### Records from a collection
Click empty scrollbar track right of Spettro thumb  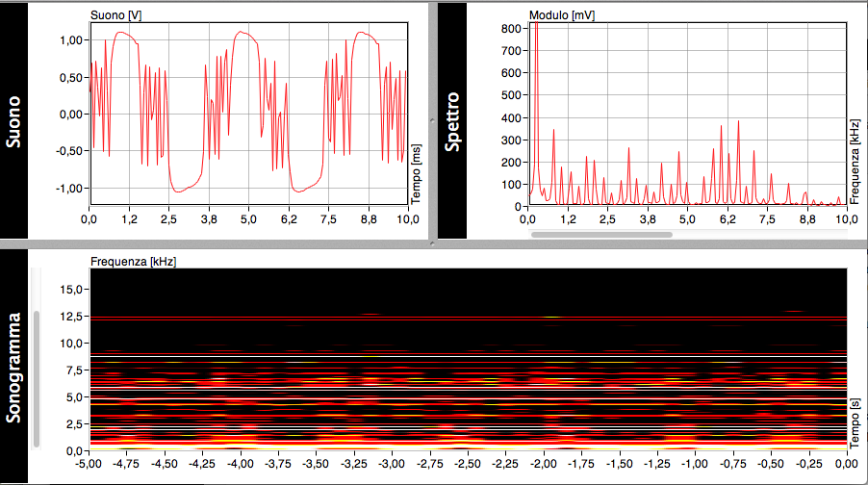coord(751,233)
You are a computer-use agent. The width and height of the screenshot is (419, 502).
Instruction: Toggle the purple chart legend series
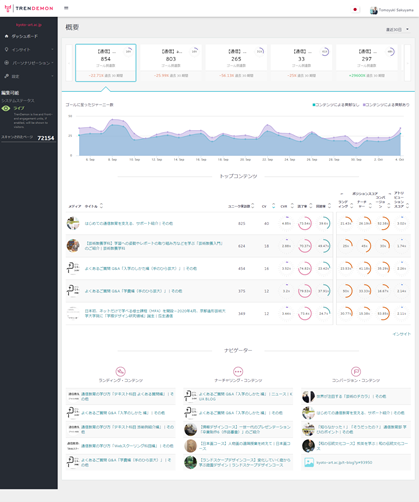(x=386, y=105)
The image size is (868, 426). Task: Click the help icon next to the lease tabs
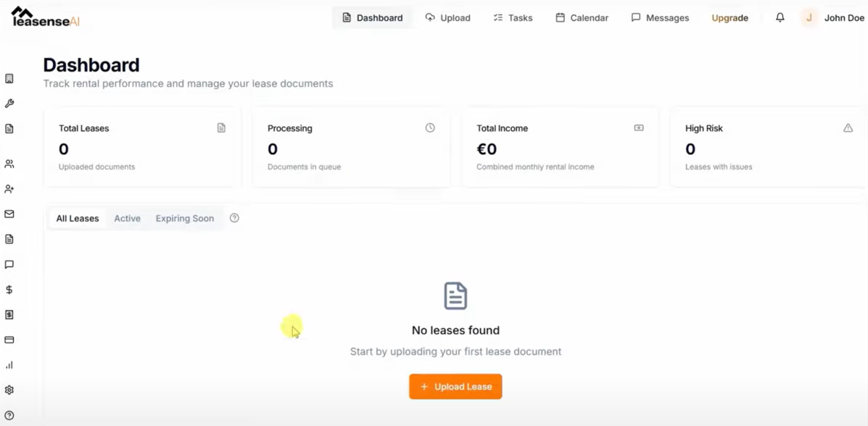coord(234,217)
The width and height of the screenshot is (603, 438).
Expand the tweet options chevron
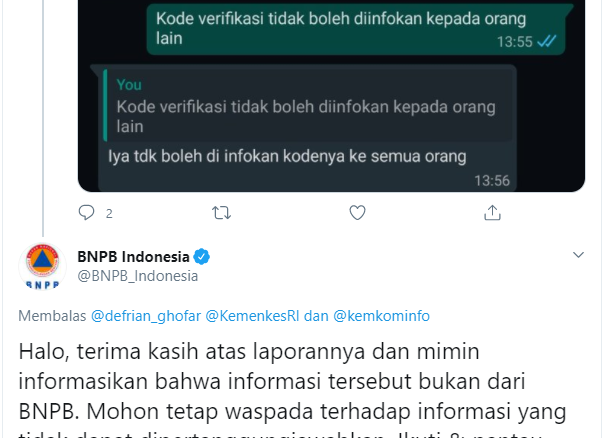coord(578,255)
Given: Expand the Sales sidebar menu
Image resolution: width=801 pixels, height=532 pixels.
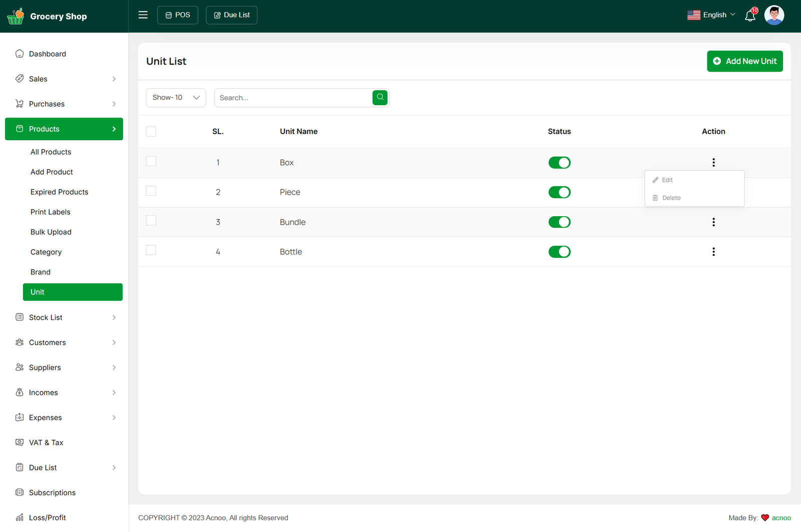Looking at the screenshot, I should [64, 79].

### The task
Find the line with "The image size". Reproduce it and every line after it through the last line above exactly, leaving out the pictures.

### Answer below
The image size is (868, 426). Task: Click the help icon next to the lease tabs
coord(234,217)
The width and height of the screenshot is (603, 438).
Expand the tweet options chevron
coord(578,255)
Given: Expand the Sales sidebar menu
Image resolution: width=801 pixels, height=532 pixels.
Looking at the screenshot, I should [64, 79].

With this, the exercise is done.